Priestess of Avalon by Marion Zimmer Bradley

“Was your home safe?” I asked in an attempt to turn his mind from thoughts of battle.

He blinked, and managed a smile. “Yes, it was—the Goths were after older and richer towns. It was one time when living on the frontier worked to our advantage. My people have been there since Trajan conquered the land.”

“My father’s family ruled the country north of the Tamesis even before the Romans came,” I observed a trifle smugly. The sun was breaking through the clouds, and I unhooked my broad hat from the saddle and put it on. “But my ancestor made alliance with the Divine Julius, and took his family name.”

“Ah—” answered Constantius, “my own ancestry is less illustrious. One of my ancestors was a client to Flavius Vespasianus, the great Emperor, hence the family name. But the first of my line to settle in Dacia was a centurion who married a local girl. But that’s nothing to be ashamed of. Some say that Vespasianus himself was descended from one of the founders of Rome, but I am told that the Emperor laughed at that idea, and admitted that his grandfather had been a ranker in the legions. It does not matter. We are all Romans now…’

“I suppose so,” I replied. “I know Coelius kept the Roman festivals. I remember going with him to the great temple of Claudius in Camulodunum to burn incense to the Emperor. In matters pertaining to government he was a Roman, but he kept to the old ways when it was a question of the health of the land.
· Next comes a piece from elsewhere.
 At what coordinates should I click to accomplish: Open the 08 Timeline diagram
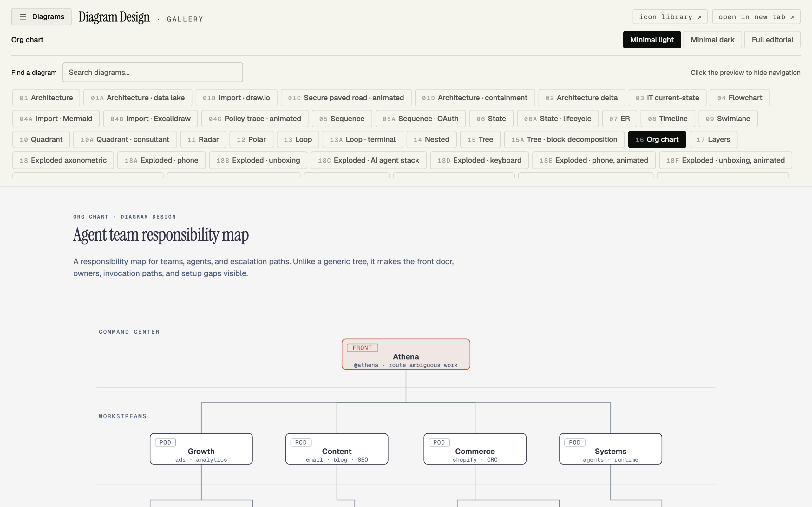coord(668,119)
That is how I came to be conceived,” I added unwillingly. “In the year of the great floods he appealed to Avalon, and my mother, who was the High Priestess then, travelled to Camulodunum to perform the Great Rite with him.”
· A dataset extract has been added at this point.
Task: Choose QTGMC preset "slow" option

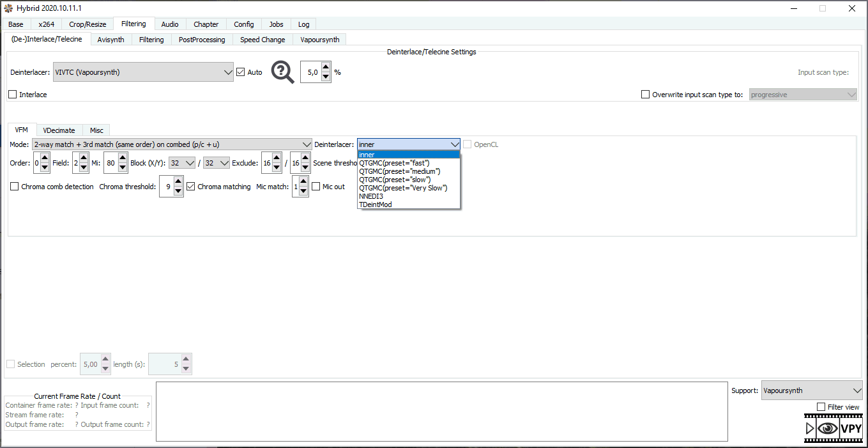Action: pyautogui.click(x=395, y=180)
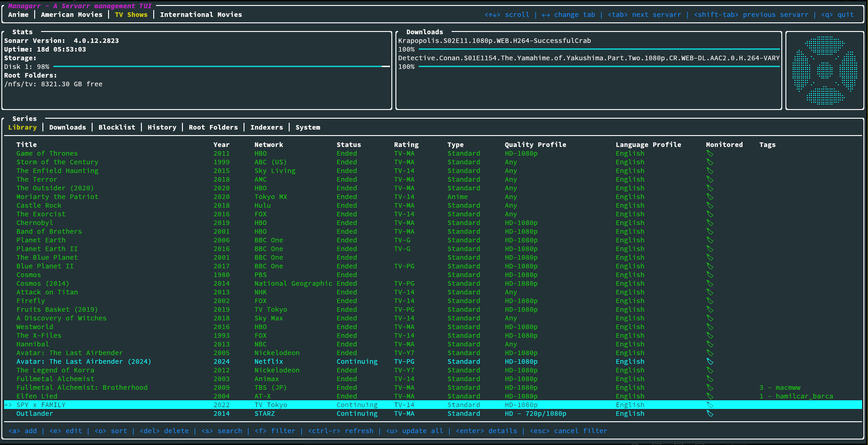This screenshot has width=868, height=445.
Task: Click the refresh shortcut in footer
Action: pos(340,431)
“So you are royal on both sides.” Constantius smiled at me, then grew thoughtful. “Did your father ever formally adopt you?”
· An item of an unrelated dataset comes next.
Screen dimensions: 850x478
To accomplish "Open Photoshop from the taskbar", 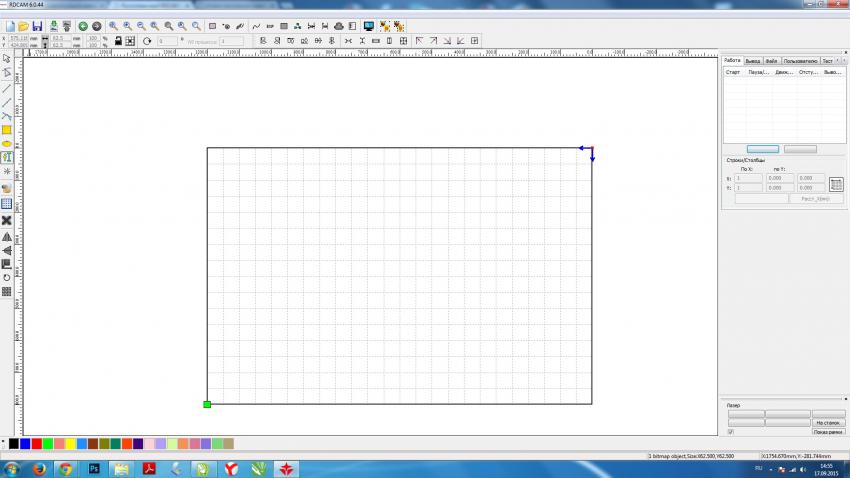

I shook my head. “What need?” I said bitterly. “I was always intended for Avalon… Does it matter to you?” I added, seeing his frown.

“Not to me—” he said quickly. “It may have some legal implications… for our marriage.”

“You want to marry me?” In truth, I had not thought much about it, having grown to womanhood in Avalon, where the priestesses did not bind themselves to any man.

“Of course! Or at least,” he added, “make some legal arrangement that will protect you—was not that ceremony we performed at your festival a wedding?”

I stared at him. “It was the union of the earth and the sun, meant to bring life to the land—the god and the goddess were wedded, as was the case with my parents, not the priest and priestess who performed the rite.”

He reined in abruptly, blocking my pony, and faced me. A pair of warblers lifted from the hawthorn hedge, calling. “If you do not consider yourself my wife, why did you come with me?”

My eyes filled with tears. “Because I love you…”

“I am an initiate, but not an adept of the Mysteries,” Constantius said after a long moment had passed. “The only way I knew how to make those vows was as a man. And you were my lady—the first time I saw you I knew you were the woman whose soul was bound to my own.”

It occurred to me suddenly that Ganeda’s plan could never have worked even if I had not interfered. If Aelia had been the priestess, Constantius would have refused to go through with the ritual. He reached out and seized my hand.

“You are mine, Helena, and I will never abandon you. This I swear to you by Juno and all the gods. You will be my wife in fact, whether or not you bear the name. Do you understand?”

“Volo—” I am willing,” I whispered past the lump in my throat. At least I had had a vision. Only honour, and his noble heart, kept this man at my side.

I think it was at that moment, standing in the road somewhere in the middle of Britannia, that my marriage to Constantius truly began.